One thing though: you argue that housing demand (as reflected in home prices)is, in part, a function of wage/job growth. You then point out that you don't see enough evidence to suggest that wage/job growth will slow enough to slow housing demand to the point where it will offset expected reduced supply.

A fair point.

However, I would ask you to examine the relationship between job/wage growth and housing demand from 2001 to 2006.

Put another way: if in 2001 I had told you what job/wage growth would be over the next five years, what would you have predicted housing demand growth -- as reflected in home prices -- to be?

I suggest to you that you would have come in way low with your prediction.

If I'm right about this, what does it suggest? It suggests that over this five-year period (which, by the way, only captures a little less than half of the housing bull market), job/wage growth was a poor predictor for home price growth. I say this guessing that over the long-term, wage/job growth is a good predictor of house price growth.

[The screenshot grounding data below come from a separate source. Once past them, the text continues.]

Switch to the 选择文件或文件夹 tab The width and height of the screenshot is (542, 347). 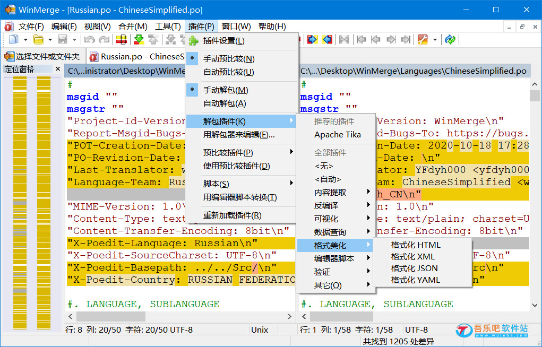coord(42,56)
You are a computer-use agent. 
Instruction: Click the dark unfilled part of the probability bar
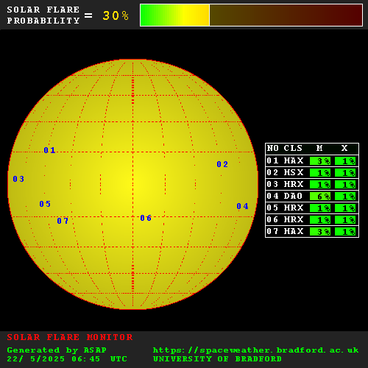(x=286, y=15)
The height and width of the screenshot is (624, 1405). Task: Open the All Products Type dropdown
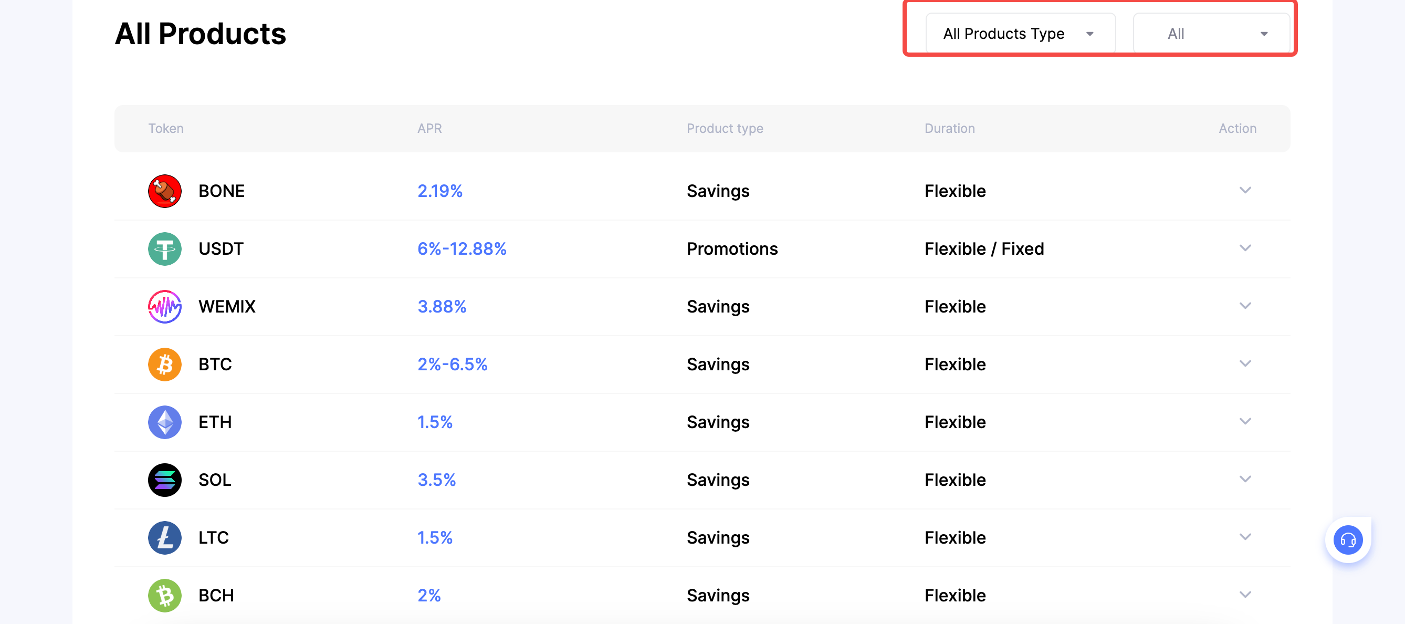1020,34
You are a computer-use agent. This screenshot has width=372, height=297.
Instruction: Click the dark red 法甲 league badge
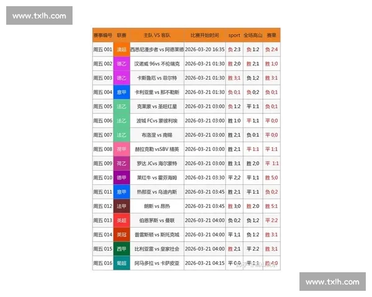[122, 206]
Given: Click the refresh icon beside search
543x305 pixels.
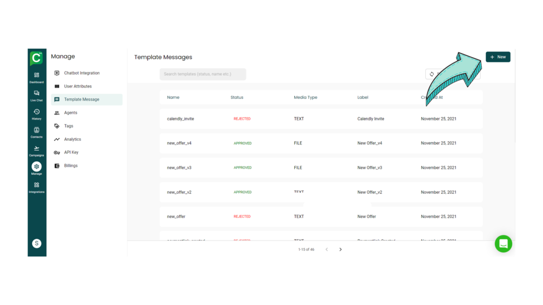Looking at the screenshot, I should 432,74.
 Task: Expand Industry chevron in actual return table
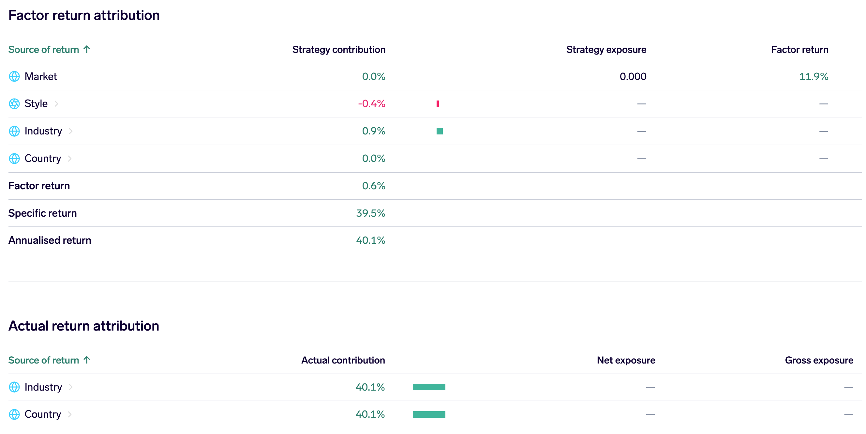tap(71, 387)
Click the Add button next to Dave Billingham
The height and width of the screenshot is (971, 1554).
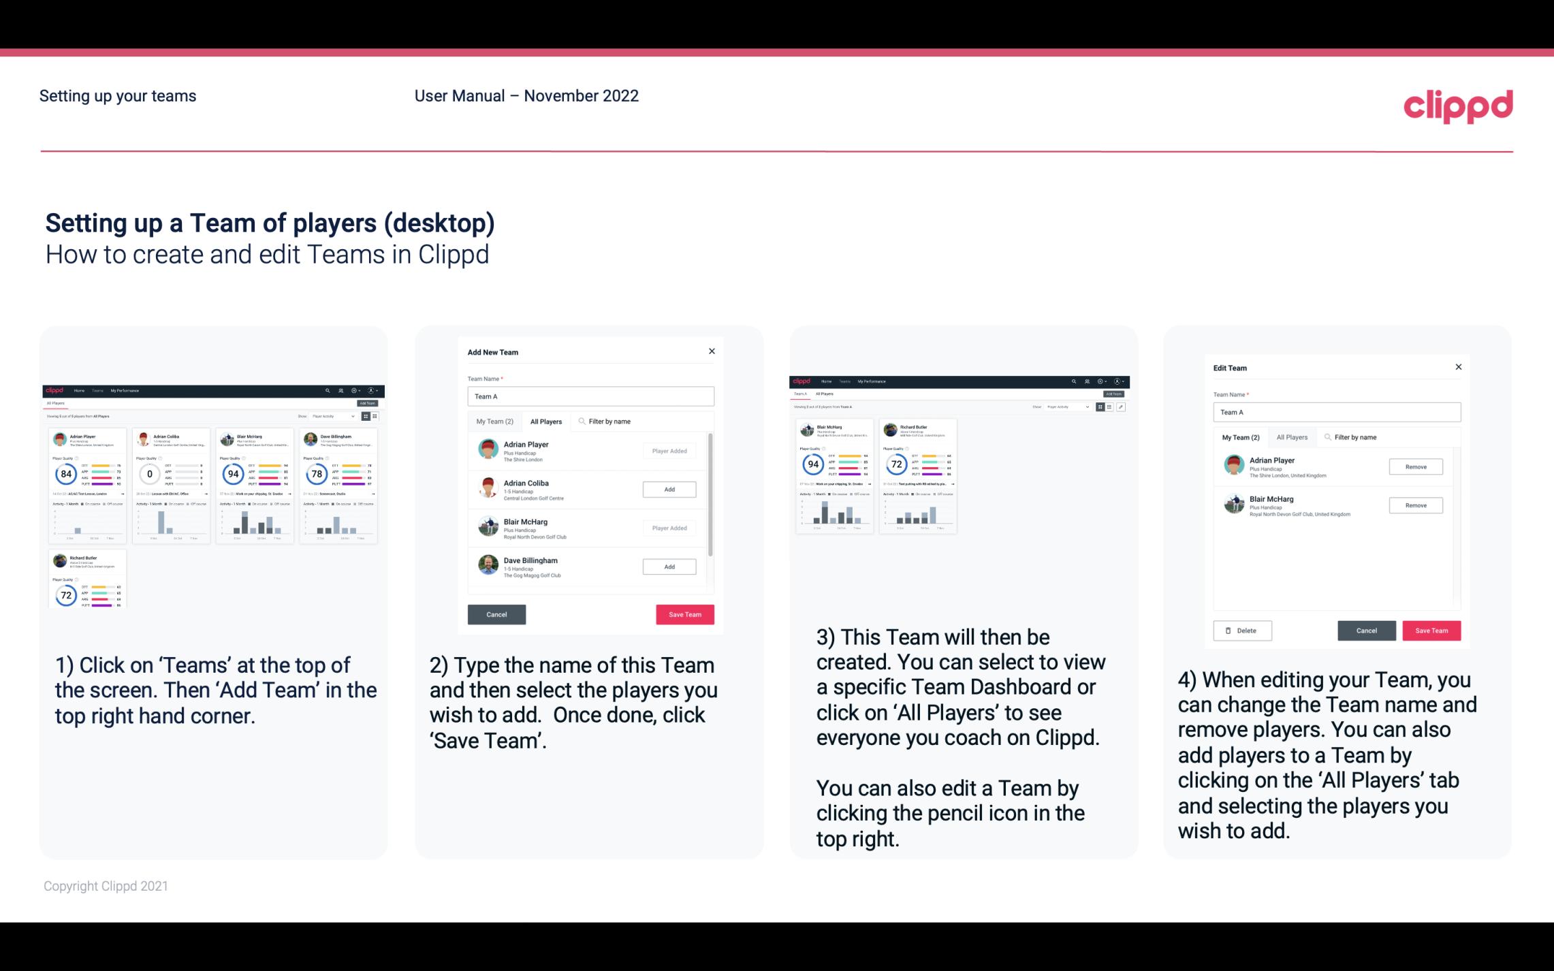(669, 567)
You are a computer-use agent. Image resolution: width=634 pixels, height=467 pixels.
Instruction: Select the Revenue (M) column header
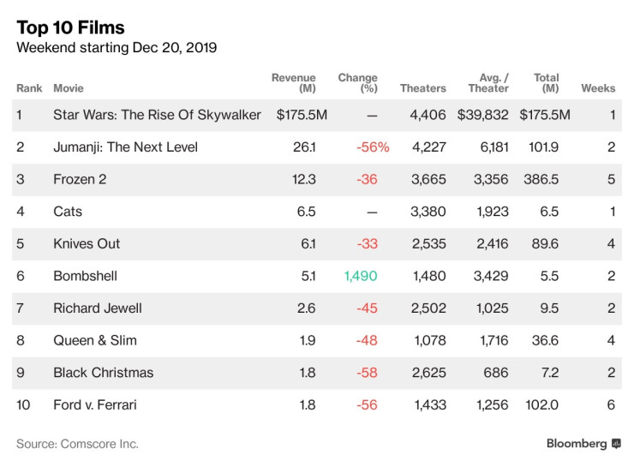[294, 83]
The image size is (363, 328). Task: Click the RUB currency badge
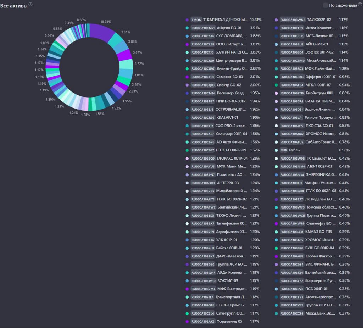coord(284,150)

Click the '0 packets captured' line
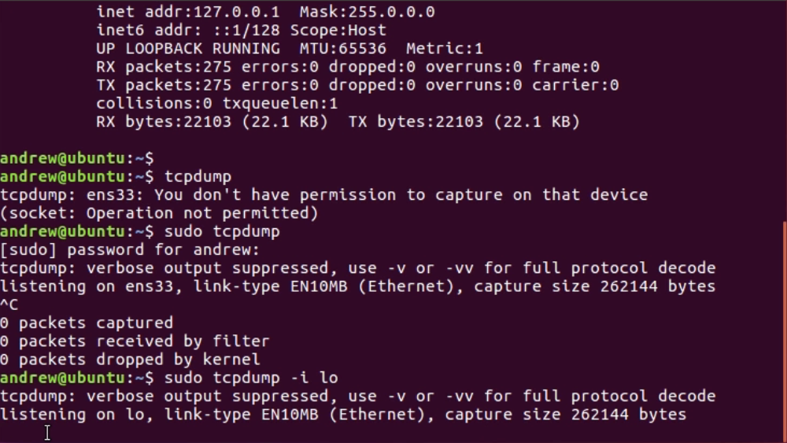(87, 323)
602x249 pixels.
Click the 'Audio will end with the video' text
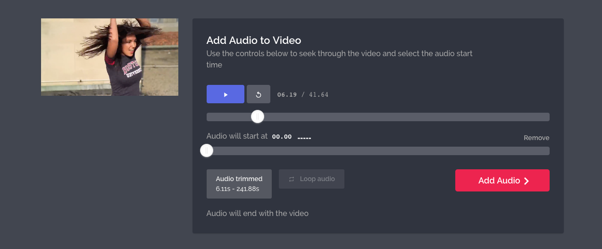258,213
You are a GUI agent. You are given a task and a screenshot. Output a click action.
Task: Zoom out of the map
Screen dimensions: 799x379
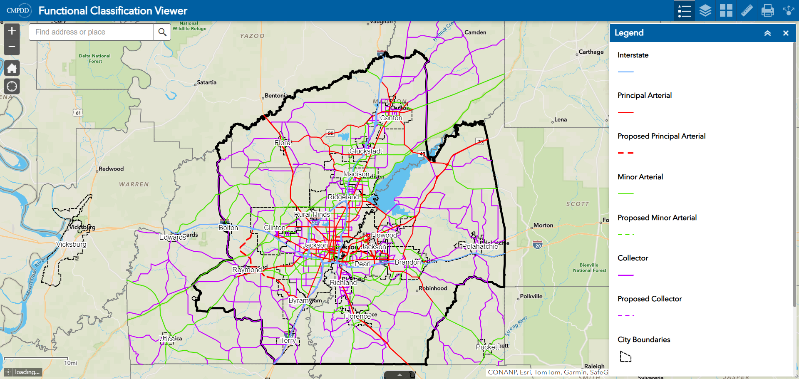coord(12,47)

Therefore, what it tells me is that, over shorter time frames, a good long-term "predictor" does not work so well. I would also hazard to guess that, relative to most other five-year time periods, "demand" over this five-year time period has been far less of a function of wage/job growth.

Applesaucer

p.s., please excuse any spelling/grammatical errors. I've kind of rushed this post.

Vivek Vish said...

Well, you're certainly right on the case I was making. I evidently didn't think through everything there. Good argument.

Accrued Interest said...

Applesaucer:

Love the handle. You are obviously right that employment can't possibly explain the boom in home prices for the last 2-3 years, and maybe further back.

I think the effective price consumers face when buying a home is not the actual price of the home, but the monthly payment on the mortgage. So if interest rates fall, that has a impact on home demand as well. But that's more a quantity demanded movement and not a shift in the demand curve.

Anyway, I'm not here to say there is nothing wrong with housing and prices will start rising by 5-10%. I think the decline in demand from speculators will have a material impact on home prices. Most likely causing prices to stagnate for several years. I'd say there is a good chance that real prices fall over the next 3-5 years.

But the question is what kind of economic impact does that imply? I call this the "small pain spread out" scenario. I think the economy can swallow this without a large hit to GDP.